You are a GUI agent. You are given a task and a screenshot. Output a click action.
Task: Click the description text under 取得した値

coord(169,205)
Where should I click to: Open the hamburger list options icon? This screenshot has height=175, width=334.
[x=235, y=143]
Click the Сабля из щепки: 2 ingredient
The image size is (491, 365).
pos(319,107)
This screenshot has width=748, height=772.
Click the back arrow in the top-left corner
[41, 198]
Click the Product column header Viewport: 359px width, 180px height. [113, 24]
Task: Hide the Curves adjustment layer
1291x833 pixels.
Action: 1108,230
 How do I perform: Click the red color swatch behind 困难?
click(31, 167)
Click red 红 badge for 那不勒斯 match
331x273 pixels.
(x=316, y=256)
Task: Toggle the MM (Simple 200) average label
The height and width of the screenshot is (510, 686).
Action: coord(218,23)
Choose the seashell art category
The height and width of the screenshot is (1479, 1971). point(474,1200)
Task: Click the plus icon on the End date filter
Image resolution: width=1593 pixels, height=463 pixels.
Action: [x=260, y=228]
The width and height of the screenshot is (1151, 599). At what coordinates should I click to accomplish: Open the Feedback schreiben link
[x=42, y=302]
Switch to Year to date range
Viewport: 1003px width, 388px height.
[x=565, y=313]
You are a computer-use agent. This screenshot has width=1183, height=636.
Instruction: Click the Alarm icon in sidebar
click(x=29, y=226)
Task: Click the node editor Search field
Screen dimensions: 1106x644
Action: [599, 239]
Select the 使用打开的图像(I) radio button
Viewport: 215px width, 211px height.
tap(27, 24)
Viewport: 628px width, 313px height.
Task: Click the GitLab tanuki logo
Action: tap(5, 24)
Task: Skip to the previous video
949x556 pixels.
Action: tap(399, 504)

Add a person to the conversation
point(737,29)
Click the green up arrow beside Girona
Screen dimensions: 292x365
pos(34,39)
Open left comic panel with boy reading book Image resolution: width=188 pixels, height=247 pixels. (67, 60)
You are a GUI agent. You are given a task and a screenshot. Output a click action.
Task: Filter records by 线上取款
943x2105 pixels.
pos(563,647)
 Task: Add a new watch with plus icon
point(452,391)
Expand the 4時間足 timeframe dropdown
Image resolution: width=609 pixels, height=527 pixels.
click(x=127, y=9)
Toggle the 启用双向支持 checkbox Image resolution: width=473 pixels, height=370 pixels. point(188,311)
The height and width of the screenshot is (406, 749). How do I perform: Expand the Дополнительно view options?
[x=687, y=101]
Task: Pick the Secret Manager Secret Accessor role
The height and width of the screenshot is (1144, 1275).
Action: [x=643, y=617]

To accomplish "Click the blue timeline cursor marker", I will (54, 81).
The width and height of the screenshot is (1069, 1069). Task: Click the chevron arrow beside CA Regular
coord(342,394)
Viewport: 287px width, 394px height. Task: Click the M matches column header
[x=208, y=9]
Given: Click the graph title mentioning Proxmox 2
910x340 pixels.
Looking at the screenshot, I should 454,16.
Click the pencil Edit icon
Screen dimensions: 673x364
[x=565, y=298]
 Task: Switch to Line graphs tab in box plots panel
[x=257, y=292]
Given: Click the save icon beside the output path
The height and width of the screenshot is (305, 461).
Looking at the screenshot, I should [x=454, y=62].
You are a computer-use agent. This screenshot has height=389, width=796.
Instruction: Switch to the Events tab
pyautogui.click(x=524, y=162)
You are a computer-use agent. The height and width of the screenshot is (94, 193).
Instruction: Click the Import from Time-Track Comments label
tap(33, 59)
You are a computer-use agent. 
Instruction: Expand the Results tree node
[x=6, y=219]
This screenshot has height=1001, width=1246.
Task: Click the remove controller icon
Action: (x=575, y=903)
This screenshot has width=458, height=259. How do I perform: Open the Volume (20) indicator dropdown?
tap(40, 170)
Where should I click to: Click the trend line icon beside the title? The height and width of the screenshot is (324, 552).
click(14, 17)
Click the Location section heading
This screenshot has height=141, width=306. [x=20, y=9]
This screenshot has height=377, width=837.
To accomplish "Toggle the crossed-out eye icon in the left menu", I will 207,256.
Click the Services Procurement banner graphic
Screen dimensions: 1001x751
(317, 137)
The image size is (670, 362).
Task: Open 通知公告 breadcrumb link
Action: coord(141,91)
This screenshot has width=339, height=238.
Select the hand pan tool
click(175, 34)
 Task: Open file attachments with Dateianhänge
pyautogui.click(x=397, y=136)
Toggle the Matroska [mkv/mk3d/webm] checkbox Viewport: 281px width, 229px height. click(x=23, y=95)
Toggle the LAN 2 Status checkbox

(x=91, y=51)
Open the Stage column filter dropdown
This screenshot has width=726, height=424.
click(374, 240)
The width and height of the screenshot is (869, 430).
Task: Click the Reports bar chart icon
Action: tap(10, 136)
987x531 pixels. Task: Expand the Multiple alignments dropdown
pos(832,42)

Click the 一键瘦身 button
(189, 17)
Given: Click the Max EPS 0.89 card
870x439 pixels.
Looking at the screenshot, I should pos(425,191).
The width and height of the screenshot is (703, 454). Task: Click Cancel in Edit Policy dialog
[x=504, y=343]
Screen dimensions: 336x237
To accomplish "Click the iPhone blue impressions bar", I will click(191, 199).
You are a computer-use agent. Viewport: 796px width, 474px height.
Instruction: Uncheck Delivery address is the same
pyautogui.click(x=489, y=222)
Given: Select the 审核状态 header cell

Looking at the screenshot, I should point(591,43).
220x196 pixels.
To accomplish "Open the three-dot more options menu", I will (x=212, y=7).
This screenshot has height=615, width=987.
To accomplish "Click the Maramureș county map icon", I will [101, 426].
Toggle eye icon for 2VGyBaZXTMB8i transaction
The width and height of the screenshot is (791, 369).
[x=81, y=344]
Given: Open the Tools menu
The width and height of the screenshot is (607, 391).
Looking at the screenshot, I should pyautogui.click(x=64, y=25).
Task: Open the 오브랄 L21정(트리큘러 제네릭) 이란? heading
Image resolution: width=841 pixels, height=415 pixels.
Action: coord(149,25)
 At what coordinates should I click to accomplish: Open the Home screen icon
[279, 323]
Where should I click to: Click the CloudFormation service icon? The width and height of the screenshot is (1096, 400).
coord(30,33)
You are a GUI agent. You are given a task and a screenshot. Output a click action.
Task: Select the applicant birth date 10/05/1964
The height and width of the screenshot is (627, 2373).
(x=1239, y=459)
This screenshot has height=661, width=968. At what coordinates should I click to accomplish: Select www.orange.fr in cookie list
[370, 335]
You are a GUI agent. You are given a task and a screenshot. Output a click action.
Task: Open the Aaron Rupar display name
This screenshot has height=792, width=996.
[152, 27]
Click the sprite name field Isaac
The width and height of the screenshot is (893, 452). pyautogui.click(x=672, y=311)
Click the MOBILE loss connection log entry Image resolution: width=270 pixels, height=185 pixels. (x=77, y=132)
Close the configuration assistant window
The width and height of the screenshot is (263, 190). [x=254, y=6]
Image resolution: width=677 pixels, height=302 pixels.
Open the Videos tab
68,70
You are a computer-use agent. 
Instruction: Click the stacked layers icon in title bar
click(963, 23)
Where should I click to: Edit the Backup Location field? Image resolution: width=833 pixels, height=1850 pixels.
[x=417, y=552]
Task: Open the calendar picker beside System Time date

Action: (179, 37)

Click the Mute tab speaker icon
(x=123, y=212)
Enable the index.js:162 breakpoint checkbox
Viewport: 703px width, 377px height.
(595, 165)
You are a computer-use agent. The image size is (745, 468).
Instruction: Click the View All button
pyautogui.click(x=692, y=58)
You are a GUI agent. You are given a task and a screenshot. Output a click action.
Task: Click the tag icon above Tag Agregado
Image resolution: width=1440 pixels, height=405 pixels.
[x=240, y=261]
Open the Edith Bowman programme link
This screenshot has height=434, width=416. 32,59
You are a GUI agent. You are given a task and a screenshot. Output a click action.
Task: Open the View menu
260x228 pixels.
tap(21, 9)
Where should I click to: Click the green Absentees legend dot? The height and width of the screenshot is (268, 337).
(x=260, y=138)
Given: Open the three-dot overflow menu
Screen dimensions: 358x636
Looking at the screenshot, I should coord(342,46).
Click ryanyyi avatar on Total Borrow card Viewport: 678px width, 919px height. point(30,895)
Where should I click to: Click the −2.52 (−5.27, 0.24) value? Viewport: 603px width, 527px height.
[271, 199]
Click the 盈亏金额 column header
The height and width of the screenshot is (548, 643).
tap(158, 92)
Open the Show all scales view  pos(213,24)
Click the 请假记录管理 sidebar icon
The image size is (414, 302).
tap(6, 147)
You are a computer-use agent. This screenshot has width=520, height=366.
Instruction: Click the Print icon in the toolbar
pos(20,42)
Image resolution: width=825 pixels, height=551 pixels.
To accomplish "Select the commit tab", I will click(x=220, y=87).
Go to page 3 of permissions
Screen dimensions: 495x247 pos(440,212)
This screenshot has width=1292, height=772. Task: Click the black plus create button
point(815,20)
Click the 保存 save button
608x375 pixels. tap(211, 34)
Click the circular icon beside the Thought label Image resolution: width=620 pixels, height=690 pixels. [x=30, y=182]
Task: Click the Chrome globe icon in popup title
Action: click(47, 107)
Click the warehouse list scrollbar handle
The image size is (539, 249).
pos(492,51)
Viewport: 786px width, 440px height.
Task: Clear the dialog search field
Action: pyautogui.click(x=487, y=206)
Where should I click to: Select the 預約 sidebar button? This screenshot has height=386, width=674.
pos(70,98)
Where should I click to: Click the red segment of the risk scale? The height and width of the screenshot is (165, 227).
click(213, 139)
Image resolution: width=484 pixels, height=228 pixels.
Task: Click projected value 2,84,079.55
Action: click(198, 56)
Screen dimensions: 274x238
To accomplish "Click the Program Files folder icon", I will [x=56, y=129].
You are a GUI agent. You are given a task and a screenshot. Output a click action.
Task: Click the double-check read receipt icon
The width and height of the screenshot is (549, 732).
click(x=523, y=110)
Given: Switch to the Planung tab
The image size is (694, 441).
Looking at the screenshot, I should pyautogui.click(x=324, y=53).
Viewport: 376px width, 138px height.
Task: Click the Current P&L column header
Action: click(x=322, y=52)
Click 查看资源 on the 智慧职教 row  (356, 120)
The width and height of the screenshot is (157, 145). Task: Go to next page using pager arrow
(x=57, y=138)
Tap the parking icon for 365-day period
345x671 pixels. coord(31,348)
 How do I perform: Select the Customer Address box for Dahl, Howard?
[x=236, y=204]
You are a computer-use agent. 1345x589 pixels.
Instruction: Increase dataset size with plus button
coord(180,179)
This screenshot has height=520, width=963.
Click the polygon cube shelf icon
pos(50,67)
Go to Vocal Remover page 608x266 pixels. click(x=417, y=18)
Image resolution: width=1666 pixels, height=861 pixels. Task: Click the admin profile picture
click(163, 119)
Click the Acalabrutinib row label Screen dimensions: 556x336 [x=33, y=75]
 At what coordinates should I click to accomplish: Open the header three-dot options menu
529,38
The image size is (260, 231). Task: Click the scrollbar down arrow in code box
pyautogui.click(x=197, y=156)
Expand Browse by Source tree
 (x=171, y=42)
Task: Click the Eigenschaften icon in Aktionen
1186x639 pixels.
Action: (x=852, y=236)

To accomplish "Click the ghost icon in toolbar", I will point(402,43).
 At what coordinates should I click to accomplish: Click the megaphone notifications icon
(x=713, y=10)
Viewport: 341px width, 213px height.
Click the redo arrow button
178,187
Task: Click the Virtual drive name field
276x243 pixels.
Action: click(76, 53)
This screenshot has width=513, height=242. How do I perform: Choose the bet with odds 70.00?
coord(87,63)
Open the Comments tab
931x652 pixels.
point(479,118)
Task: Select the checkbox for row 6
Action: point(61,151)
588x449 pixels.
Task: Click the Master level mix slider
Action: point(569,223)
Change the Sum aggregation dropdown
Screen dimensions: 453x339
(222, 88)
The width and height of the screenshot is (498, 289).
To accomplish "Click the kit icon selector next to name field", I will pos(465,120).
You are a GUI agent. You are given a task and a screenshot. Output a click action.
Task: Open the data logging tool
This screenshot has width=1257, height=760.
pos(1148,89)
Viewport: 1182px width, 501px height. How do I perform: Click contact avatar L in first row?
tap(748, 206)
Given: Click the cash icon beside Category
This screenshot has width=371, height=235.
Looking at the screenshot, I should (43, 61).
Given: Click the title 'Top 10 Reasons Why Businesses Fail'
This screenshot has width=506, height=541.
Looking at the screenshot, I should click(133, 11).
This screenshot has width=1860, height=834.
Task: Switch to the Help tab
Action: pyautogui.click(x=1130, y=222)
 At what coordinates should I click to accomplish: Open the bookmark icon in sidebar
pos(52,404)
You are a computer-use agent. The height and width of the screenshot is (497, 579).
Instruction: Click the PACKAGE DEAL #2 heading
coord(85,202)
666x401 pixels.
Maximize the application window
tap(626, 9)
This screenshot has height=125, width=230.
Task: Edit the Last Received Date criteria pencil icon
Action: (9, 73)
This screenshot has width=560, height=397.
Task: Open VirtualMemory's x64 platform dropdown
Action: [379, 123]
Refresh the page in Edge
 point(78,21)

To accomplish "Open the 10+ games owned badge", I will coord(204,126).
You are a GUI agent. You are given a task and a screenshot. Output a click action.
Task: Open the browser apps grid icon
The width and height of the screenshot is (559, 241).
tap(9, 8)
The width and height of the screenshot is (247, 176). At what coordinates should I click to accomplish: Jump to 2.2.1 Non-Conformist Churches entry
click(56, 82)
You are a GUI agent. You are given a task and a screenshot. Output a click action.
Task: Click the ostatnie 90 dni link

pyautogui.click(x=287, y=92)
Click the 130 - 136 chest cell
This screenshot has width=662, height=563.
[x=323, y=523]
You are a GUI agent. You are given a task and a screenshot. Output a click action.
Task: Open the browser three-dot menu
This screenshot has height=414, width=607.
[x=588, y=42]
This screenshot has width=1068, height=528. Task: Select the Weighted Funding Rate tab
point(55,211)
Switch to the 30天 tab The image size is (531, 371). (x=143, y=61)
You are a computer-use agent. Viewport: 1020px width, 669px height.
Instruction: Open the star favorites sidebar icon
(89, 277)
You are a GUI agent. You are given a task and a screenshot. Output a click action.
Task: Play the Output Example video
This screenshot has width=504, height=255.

WHAT NEEDS TO BE DONE: Only the lines containing "will" are needed; pull them out of the listing.

FINISHED EXERCISE:
To accomplish "Click the blue timeline cursor marker", I will (54, 81).
To accomplish "Toggle the crossed-out eye icon in the left menu", I will 207,256.
To accomplish "Click the iPhone blue impressions bar", I will click(191, 199).
To accomplish "Open the three-dot more options menu", I will (x=212, y=7).
To accomplish "Click the Maramureș county map icon", I will [101, 426].
To accomplish "Select the commit tab", I will click(x=220, y=87).
To accomplish "Click the Program Files folder icon", I will [x=56, y=129].
To accomplish "Click the ghost icon in toolbar", I will point(402,43).
To accomplish "Click the kit icon selector next to name field", I will pos(465,120).
To accomplish "Open the 10+ games owned badge", I will coord(204,126).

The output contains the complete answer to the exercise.